At daylight we were about four leagues to the West-North-West of Captain Baudin’s Colbert Island; at the back of which were seen some patches of the Coronation Islands. The night was passed at anchor off the northernmost Coronation Island.
July 23.
And the following afternoon we anchored at about half a mile from the sandy beach of Careening Bay.
As soon as the vessel was secured, we visited the shore, and recognised the site of our last year’s encampment, which had suffered no alteration, except what had been occasioned by a rapid vegetation: a sterculia, the stem of which had served as one of the props of our mess-tent, and to which we had nailed a sheet of copper with an inscription, was considerably grown; and the gum had oozed out in such profusion where the nails had pierced the bark that it had forced one corner of the copper off.
The large gouty-stemmed tree on which the Mermaid’s name had been carved in deep indented characters remained without any alteration, and seemed likely to bear the marks of our visit longer than any other memento we had left.
The sensations experienced at revisiting a place which had so seasonably afforded us a friendly shelter and such unlooked-for convenience for our purposes, can only be estimated by those who have experienced them; and it is only to strangers to such feelings that it will appear ridiculous to say, that even the nail to which our thermometer had been suspended, was the subject of pleasurable recognition.

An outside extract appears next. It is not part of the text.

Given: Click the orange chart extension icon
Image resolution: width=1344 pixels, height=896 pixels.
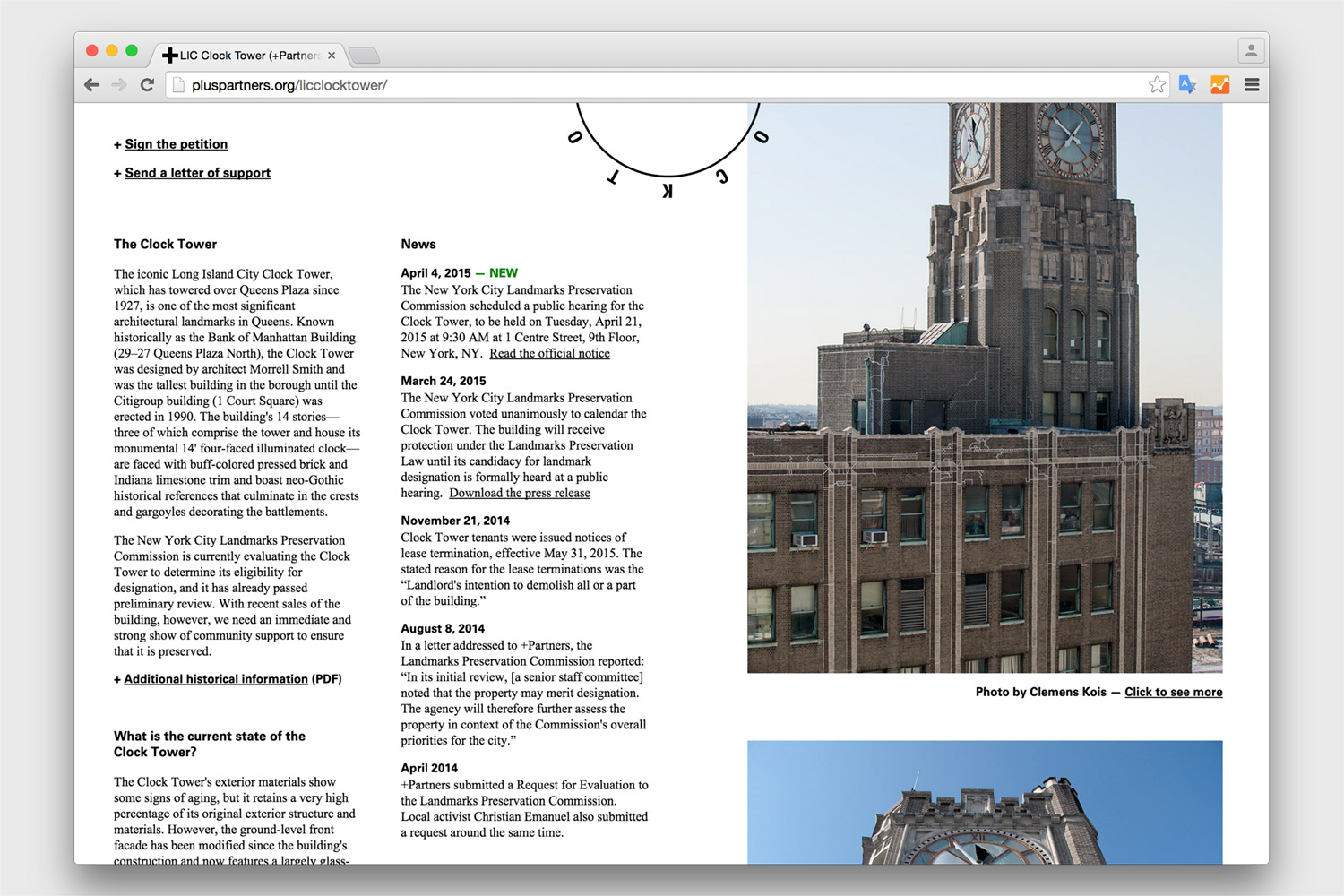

We then bent our steps to the water-gully, but, to our mortification, it was quite dried up, and exhibited no vestige of its having contained any for some time. From the more luxuriant and verdant appearance of the trees and grass than the country hereabout assumed last year, when the water was abundant, we had felt assured of finding it and therefore our disappointment was the greater.
July 24.
After another unsuccessful search in the bight, to the eastward of Careening Bay, in which we fruitlessly examined a gully that Mr. Cunningham informed me had last year produced a considerable stream, we gave up all hopes of success here, and directed our attention to the cascade of Prince Regent’s River; which we entered the next afternoon, with the wind and tide in our favour, and at sunset reached an anchorage at the bottom of St. George’s Basin, a mile and a half to the northward of the islet that lies off the inner entrance of the river, in seven fathoms muddy sand.
July 26.
The following morning at half-past four o’clock Mr. Montgomery accompanied me in the whale-boat to visit the cascade; we reached it at nine o’clock and found the water, to our inexpressible satisfaction, falling abundantly.